**文档节选**

在本文中,为了描述方便,使用“第一、第二”、“A、B、C”等表述描述方法的步骤,但是,除非有特别说明,这样的表述不应理解为对步骤执行顺序的限制。
图1示意性地示出根据本发明的一个示例性实施例的用于识别拉曼谱图的方法。如图1所示,该方法可以包括以下步骤:
被测谱图获得步骤:对待测物质的拉曼光谱进行测量,以获得被测谱图,该被测谱图包括一系列数据;
峰信息提取步骤:提取出被测谱图的峰信息,该峰信息包括峰强、峰位和峰区;
第一识别步骤:比较被测谱图的峰信息和预存的标准谱图的峰信息,以识别被测谱图与标准谱图的峰信息是否匹配;和
第二识别步骤:在第一识别步骤中识别出被测谱图与标准谱图的峰信息匹配的情况下,比较被测谱图的数据和预存的标准谱图的数据,以进一步识别被测谱图与标准谱图是否匹配。

**数据摘录**
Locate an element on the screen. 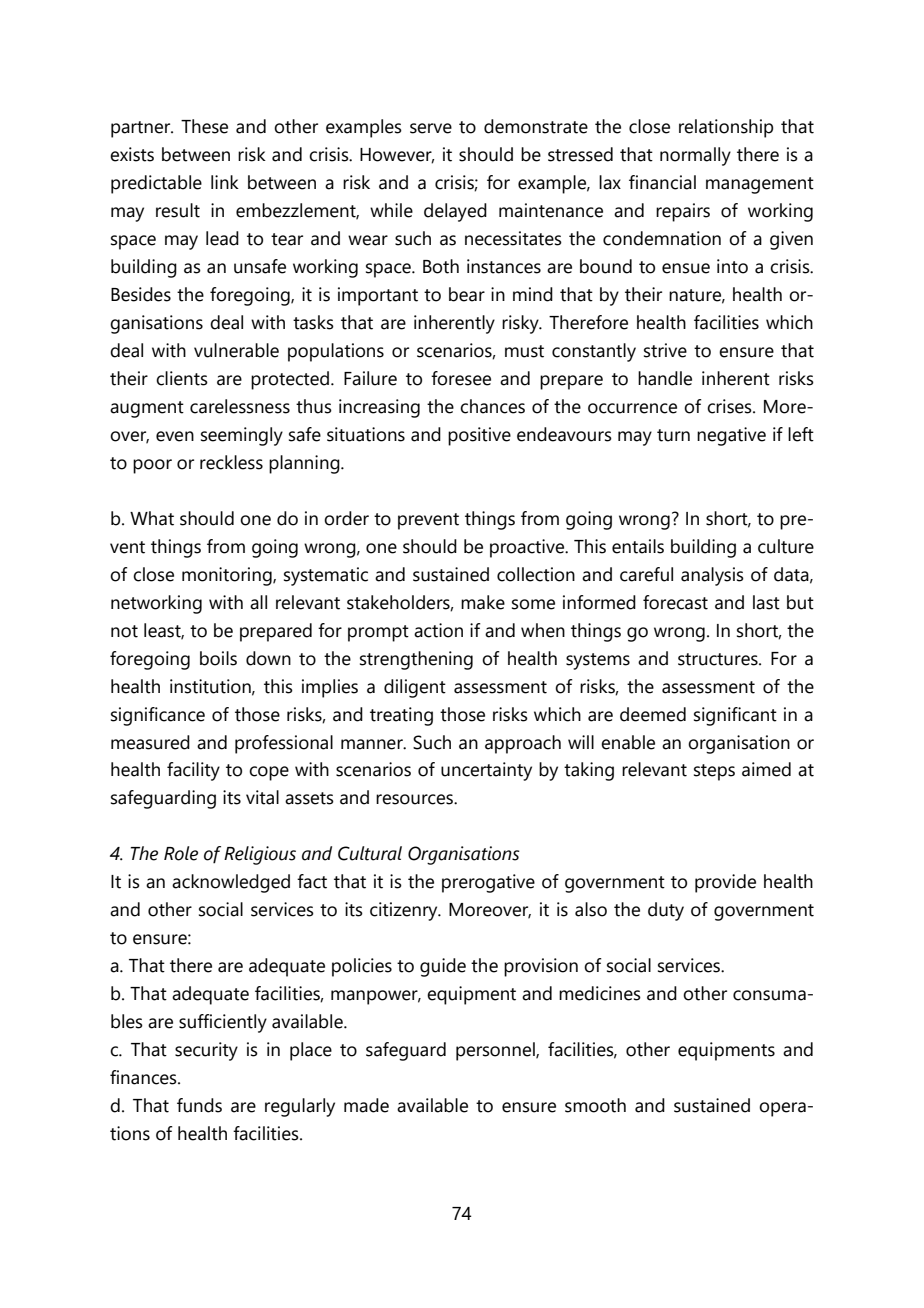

**任务要求**
把上文讲拉曼谱图识别方法的文档节选中以“图1示意性地示出根据本发明的”开头、到“被测谱图与标准谱图是否匹配。”结束的部分一字不改地复制下来。

**参考答案**
图1示意性地示出根据本发明的一个示例性实施例的用于识别拉曼谱图的方法。如图1所示,该方法可以包括以下步骤:
被测谱图获得步骤:对待测物质的拉曼光谱进行测量,以获得被测谱图,该被测谱图包括一系列数据;
峰信息提取步骤:提取出被测谱图的峰信息,该峰信息包括峰强、峰位和峰区;
第一识别步骤:比较被测谱图的峰信息和预存的标准谱图的峰信息,以识别被测谱图与标准谱图的峰信息是否匹配;和
第二识别步骤:在第一识别步骤中识别出被测谱图与标准谱图的峰信息匹配的情况下,比较被测谱图的数据和预存的标准谱图的数据,以进一步识别被测谱图与标准谱图是否匹配。